Find "[application] (437, 929)" in the data below; transcribe the line it appears on and each line after it, exactly, to the end, and nothing else.

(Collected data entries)
....
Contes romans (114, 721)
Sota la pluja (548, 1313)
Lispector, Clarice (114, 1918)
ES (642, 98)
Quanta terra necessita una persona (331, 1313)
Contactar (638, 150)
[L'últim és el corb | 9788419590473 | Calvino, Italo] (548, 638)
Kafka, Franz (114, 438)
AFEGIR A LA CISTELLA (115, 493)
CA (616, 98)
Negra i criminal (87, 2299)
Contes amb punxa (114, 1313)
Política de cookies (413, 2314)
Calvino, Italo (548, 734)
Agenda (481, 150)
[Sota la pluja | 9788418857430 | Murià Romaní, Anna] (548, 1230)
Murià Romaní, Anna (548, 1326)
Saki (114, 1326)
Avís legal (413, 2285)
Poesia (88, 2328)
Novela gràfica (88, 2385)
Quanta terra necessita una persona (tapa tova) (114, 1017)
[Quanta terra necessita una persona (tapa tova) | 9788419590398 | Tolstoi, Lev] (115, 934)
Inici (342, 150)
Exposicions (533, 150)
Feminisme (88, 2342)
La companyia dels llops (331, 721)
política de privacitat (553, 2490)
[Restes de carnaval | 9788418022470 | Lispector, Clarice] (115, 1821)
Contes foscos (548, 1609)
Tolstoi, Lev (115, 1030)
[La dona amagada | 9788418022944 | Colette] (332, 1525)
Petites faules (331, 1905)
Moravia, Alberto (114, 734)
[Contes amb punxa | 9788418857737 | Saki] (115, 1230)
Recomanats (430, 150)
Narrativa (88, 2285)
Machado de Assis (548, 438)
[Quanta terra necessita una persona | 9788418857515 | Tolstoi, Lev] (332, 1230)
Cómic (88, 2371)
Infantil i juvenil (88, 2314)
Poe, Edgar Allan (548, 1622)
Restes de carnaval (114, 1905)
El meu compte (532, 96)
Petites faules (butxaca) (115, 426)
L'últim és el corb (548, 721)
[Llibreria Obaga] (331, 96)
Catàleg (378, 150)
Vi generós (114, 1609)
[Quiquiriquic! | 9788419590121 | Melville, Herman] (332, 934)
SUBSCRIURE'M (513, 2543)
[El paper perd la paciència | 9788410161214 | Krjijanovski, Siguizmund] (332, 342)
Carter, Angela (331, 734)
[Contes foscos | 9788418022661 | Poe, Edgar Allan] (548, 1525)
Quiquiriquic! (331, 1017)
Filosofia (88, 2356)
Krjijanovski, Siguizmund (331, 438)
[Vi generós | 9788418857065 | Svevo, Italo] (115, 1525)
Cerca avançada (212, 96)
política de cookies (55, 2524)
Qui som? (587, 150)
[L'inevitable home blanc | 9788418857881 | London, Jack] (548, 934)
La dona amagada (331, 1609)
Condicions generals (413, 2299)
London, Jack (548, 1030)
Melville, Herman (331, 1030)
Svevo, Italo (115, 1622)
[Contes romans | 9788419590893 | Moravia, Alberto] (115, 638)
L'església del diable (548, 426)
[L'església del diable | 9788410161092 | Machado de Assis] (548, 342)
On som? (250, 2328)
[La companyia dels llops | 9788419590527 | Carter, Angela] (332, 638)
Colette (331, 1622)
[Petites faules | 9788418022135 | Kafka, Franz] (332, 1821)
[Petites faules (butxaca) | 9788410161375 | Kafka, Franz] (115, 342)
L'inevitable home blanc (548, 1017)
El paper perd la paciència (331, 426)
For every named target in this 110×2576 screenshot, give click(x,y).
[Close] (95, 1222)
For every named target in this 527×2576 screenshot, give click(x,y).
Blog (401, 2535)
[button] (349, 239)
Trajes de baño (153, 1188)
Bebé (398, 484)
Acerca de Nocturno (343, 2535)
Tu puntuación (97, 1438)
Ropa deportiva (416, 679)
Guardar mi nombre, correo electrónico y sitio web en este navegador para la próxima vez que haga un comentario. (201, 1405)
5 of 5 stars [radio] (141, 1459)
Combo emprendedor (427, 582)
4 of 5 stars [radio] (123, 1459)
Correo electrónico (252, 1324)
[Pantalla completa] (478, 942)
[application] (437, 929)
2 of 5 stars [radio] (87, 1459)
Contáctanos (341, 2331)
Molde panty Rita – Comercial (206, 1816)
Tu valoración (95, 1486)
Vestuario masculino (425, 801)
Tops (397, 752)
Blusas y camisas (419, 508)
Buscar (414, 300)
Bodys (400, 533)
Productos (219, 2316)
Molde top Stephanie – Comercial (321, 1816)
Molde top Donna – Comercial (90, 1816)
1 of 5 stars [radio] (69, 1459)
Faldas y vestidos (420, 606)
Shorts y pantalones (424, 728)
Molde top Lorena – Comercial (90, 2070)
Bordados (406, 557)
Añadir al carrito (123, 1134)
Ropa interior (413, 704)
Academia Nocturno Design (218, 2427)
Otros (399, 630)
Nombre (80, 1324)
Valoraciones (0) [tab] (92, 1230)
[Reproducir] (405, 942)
....
■ Result of the exercise:
[application] (437, 929)
2 of 5 stars [radio] (87, 1459)
Contáctanos (341, 2331)
Molde panty Rita – Comercial (206, 1816)
Tu valoración (95, 1486)
Vestuario masculino (425, 801)
Tops (397, 752)
Blusas y camisas (419, 508)
Buscar (414, 300)
Bodys (400, 533)
Productos (219, 2316)
Molde top Stephanie – Comercial (321, 1816)
Molde top Donna – Comercial (90, 1816)
1 of 5 stars [radio] (69, 1459)
Faldas y vestidos (420, 606)
Shorts y pantalones (424, 728)
Molde top Lorena – Comercial (90, 2070)
Bordados (406, 557)
Añadir al carrito (123, 1134)
Ropa interior (413, 704)
Academia Nocturno Design (218, 2427)
Otros (399, 630)
Nombre (80, 1324)
Valoraciones (0) [tab] (92, 1230)
[Reproducir] (405, 942)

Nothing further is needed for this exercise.